Parece que me mira fijamente y me cuesta mantener esa mirada dura. Pero no por temor, sino por vergüenza.

¿Qué, hermosa, y tú que vas a hacer? ¿Te vas a quedar ahí mirando sin hacer nada mientras los de siempre nos hunden en la miseria? Coño, a nosotros nos van a matar. Al menos haced algo para que estas muertes no sean un desperdicio inútil.


En mi cabeza, inicio una especie de mudo diálogo en el que respondo a sus preguntas. Aunque más que preguntas, siento que son alaridos de alguien herido. Pero todo me suena a excusas y justificaciones y me siento pequeñita ante esos hombres que lucharon y murieron junto por ese ideal de una España mejor.
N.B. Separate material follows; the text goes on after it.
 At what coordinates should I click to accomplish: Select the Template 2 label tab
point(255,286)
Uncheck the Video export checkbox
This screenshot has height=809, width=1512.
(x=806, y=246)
Esa aparente severidad en su porte, en su mirada, que puede echar un poco para atrás, se diluye en cuánto veo el gesto cariñoso hacia Torrijos. Fernández Golfín y Torrijos se dan la mano (supongo que para no sentirse solos ante tan duro trance) pero Flores Calderón, con la mano cubriendo la de Torrijos, casi en un gesto que diría maternal, intenta acoger y proteger a su compañero. Me encantan esos gestos pequeños, que suelen pasar inadvertidos para la mayoría. Quizás trate de darle consuelo ante la traición que les ha llevado hasta allí o quizás, hacerle ver que está ahí, para morir a su lado, después de tantos años compartiendo el pan juntos. Lealtad.

Durante un buen rato, contemplo en silencio el cuadro y me pierdo en mis pensamientos y recuerdos. Supongo que para algunas personas, el cuadro sólo será bonito o feo, o le gustará si se parece más o menos a la realidad o si está mejor o peor realizado técnicamente.
Para mí, ya sea este cuadro, una estatua u otro estímulo (como lo puede ser un paisaje natural); implica una forma de iniciar diálogos y de intentar responderme o plantearme preguntas de esas que todos tenemos. Y de soñar con los ojos abiertos.

2 comentarios:

Turulato dijo...

En este caso, no me gusta comentar el primero; hubiese preferido que alguien lo hubiese hecho antes, pero la experiencia enseña que vale más ser que ser oportuno, no sea que de tanto esperar se pase el arroz.

Creo y defiendo que lo que importa cuando se charla de Arte es eso, charlar. Estoy harto de quien reduce todo al dinero que vale, a los sitios donde ha estado, a las dimensiones, .. Eso no solo es cansino, por repetitivo, sino que aísla a la obra convirtiéndola en algo inútil. Dejando aparte al autor y marchante que se dedican a comerciar, sin más, aprovechándose de la tontería que caracteriza a muchos, el Arte es un medio de expresar sentimientos que, así lo deseo, pretende hacerlo bellamente.

¿Pero para qué expresar lo que se siente si nadie lo capta?. Por eso todo comentario es bueno siempre que charle con la obra, ya que esto equivale a compartir lo sentimientos que brotaban de quien la concibió y realizó. Y Silvia lo hace. ¡Magnífico!.

Y para que no me de una colleja, añadiré solo os fijéis en que, aunque no se aprecia en las ropas algo que nos indique que sopla el viento con fuerza, las aguas andan levantiscas... El autor no usa palabras para charlar, solo imágenes, de manera que esas aguas bravas son todo un resumen de la situación y lo que representa.

Fran dijo...

Seguramente, yo habré pasado por delante del cuadro en alguna visita al Prado, me habré fijado en su buena ejecución y poco más.
Y tú, te sientas en silencio delante de él y como dice Turulato, charlas y empatizas. Creo que eso explica las expresiones que pones cuando no te fijas en que te observan.
Antes de que compartieras tu charla, seguramente no me habría fijado en el hombre de la mano en el pecho.